• Text provided:
>>>
The half-formed supercluster of galaxies, nicknamed Hyperion after a Titan from Greek mythology, is the largest object ever seen from that epoch. Peering into deep space is effectively looking into the past, because of the time it takes for light to travel from distant corners of the cosmos.
Hyperion’s mass – calculated to be one million billion times that of the sun – puts it in the same league as the largest structures in the universe today, but those have had many more billions of years to grow as gravity pulled them together.
Pieces of the supercluster had been spotted before, but astronomers had not realised that they were looking at parts of a much larger whole. Very little light reaches us from the early universe, so most sky surveys focus only on small patches at a time.
Using the VIMOS instrument on the European Southern Observatory’s Very Large Telescope – a tool that lets astronomers take a more panoramic view of very distant regions of space – a team led by Olga Cucciati at the National Institute for Astrophysics in Bologna, Italy, were able to join the dots.
<<<
• Exercise set:
[A] Reproduce the passage about the Hyperion supercluster word for word, starting with "Hyperion’s mass –" and going on through "patches at a time.".
[B] Resume the passage about the Hyperion supercluster, writing what follows its final sentence.

• Stored rows:
>>>
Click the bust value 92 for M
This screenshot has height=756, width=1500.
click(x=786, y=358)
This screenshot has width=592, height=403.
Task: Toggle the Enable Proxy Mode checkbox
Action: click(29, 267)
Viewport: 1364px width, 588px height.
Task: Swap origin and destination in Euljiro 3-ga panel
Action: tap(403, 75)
<<<
• Per-task answers:
[A]
Hyperion’s mass – calculated to be one million billion times that of the sun – puts it in the same league as the largest structures in the universe today, but those have had many more billions of years to grow as gravity pulled them together.
Pieces of the supercluster had been spotted before, but astronomers had not realised that they were looking at parts of a much larger whole. Very little light reaches us from the early universe, so most sky surveys focus only on small patches at a time.

[B]
It makes sense that gigantic superclusters were around way back then, says Cucciati. “These things must be born somewhere, they don’t come out of the blue.” Yet they were still surprised when Hyperion emerged out of the mosaic of smaller objects. “It was great to discover it,” she says.
Finding such a massive supercluster so soon after the big bang will let us test our theories of how the universe evolved. Any explanation of how gravity pulled matter together into denser and denser objects will now need to account for how very large structures like Hyperion were able to form relatively early on.
And since gravity acts mainly on dark matter, which makes up 85 per cent of the matter in the universe, studying Hyperion should help reveal how much was around in the universe’s youth, says Cucciati. We are used to looking at galaxies and superclusters when they are fully formed, she says. “This lets us look at things while they are still happening.”